Empathy is Everywhere and Nowhere at the Same Time: A Conversation with Dr. Adrienne Boissy

Note: This conversation has been condensed and edited for clarity.
EOL: Adrienne, talk with us about empathy and why it’s important in the work you do.
Dr. Adrienne Boissy: Perhaps we are all survivors of brokenness. I’ve picked those pieces up, as we all do, and while I can’t say they form a beautiful shape, they've enabled me to become something different, someone different. I’m fascinated by human behavior, intent, and how these experiences shape all of us and our lens of the world. There are many people passionate about suffering because they’ve seen it themselves. My wish is that we don’t have to suffer to have the capacity to ease it.
I think someone thrives because people care and make them feel known.

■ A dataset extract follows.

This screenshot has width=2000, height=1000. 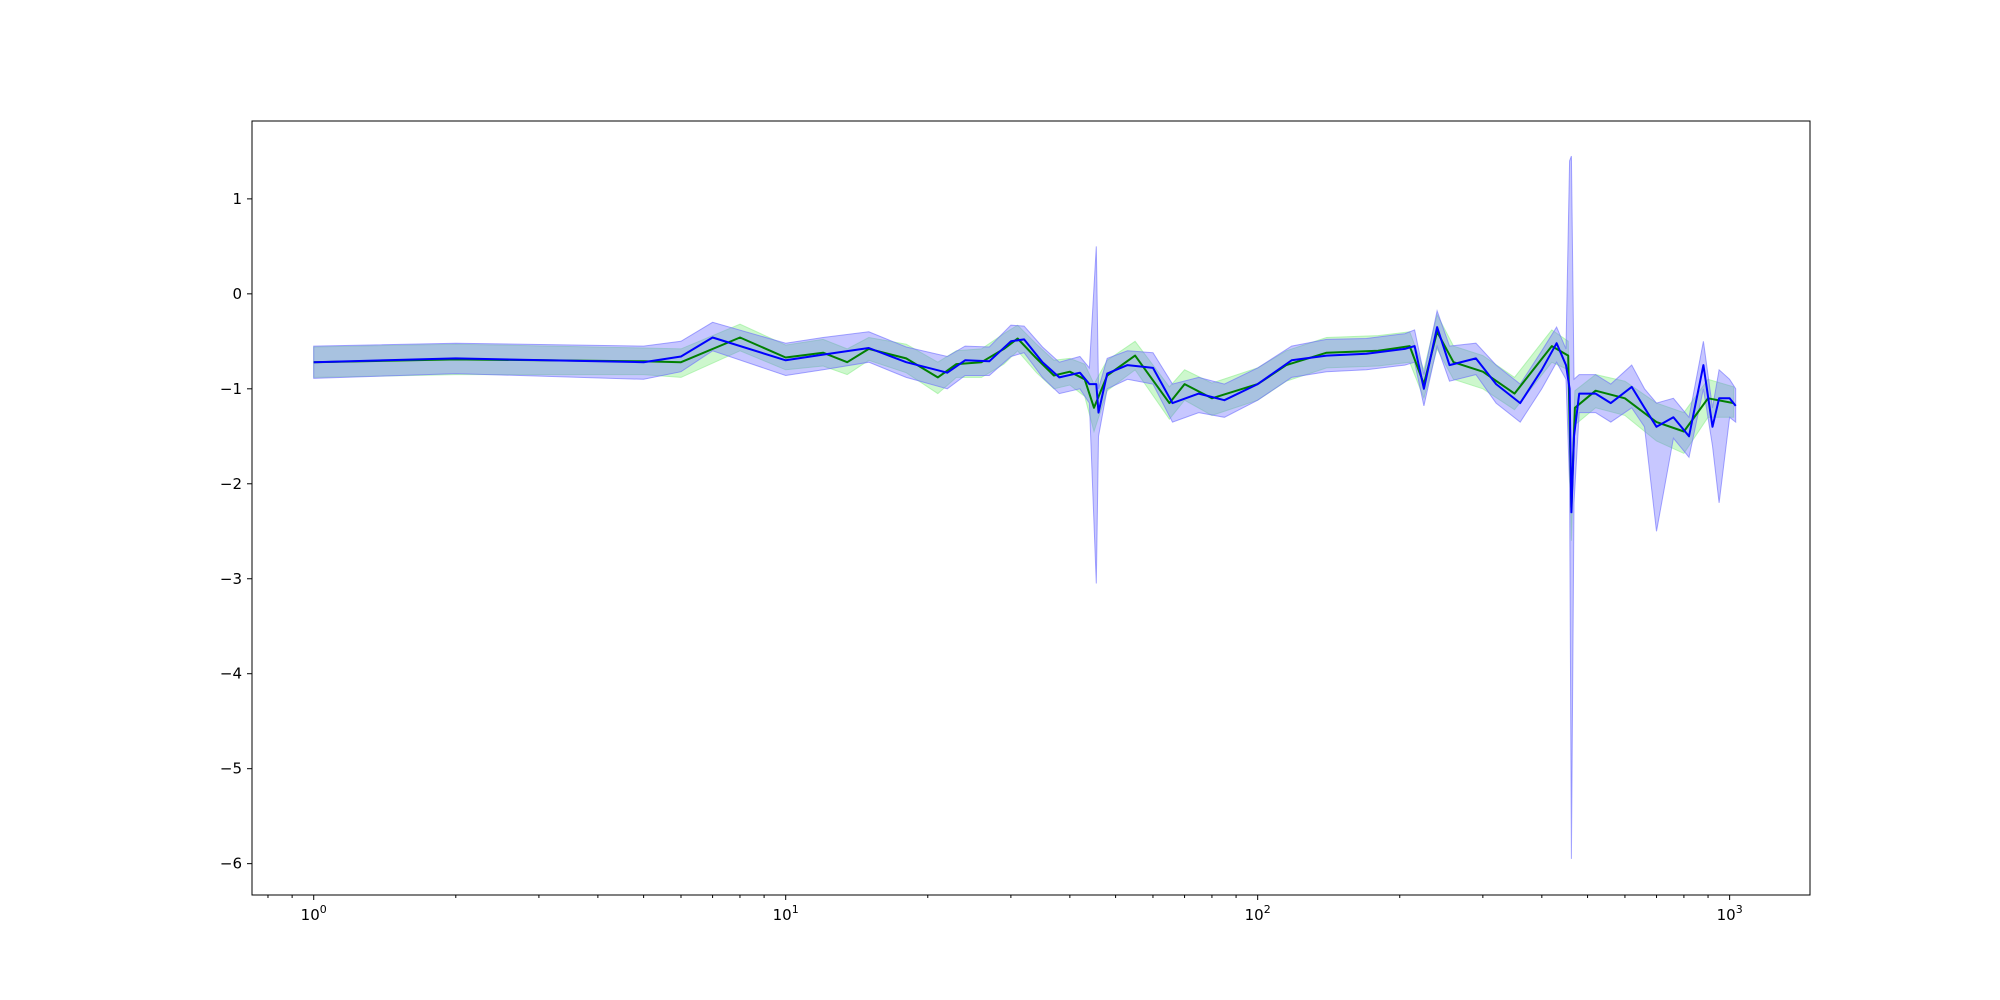 I want to click on y-tick-label: 1, so click(x=237, y=199).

I care primarily for multiple sclerosis patients—they're the people who've taught me the most. I have a patient who recently found out he may die from a side effect of medication, on the same day his son was murdered. I had a patient who frustrated my colleagues because she was asking for narcotics, but when I sat down at the bedside and we had our first discussion, I learned she’d set herself on fire after being raped.

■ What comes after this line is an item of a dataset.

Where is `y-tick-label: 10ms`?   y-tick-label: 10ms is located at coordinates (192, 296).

I think someone thrives because people care and make them feel known. I’ve tried to do that in my clinical practice and some people have done that for me.

EOL: It's clear that empathy is a driver in your work. How does empathy translate in a massive institution like the Cleveland Clinic?
Dr. Boissy: In medicine, empathy is probably everywhere and nowhere at the same time. We’ve got amazing people who came here to heal others. That’s their passion, that’s why they’re there. They're empathy amplifiers, here to lift and heal others every single day.
We also have processes that feel very broken for patients. We have opaque billing, the abyss of waiting rooms, and language that's so foreign people can’t understand what we’re talking about. Our patients deserve more. One of our biggest challenges and questions is: how do we design systems that care more.
How can we not be in the business of healthcare, but in the business of caring for human beings? Those are different businesses.
I want us to be organizations that don’t lay off our caregivers during COVID. I want us to be organizations that use the patients’ names when we talk about our mistakes. I want us to be organizations that provide food for the families of our caregivers who went to Detroit and New York to help during the pandemic. Those are things that feel worth fighting for.
EOL: What is the path forward?
Dr. Boissy: Our biggest call to action is around making sure our own people feel cared for, so they can keep healing others. Attending to their suffering as a means of amplifying their empathy. It’s pretty tough out there right now. There’s so much beautiful work to do to honor the messy, broken imperfectness that is humanity, and this is the work I want to spend my life doing.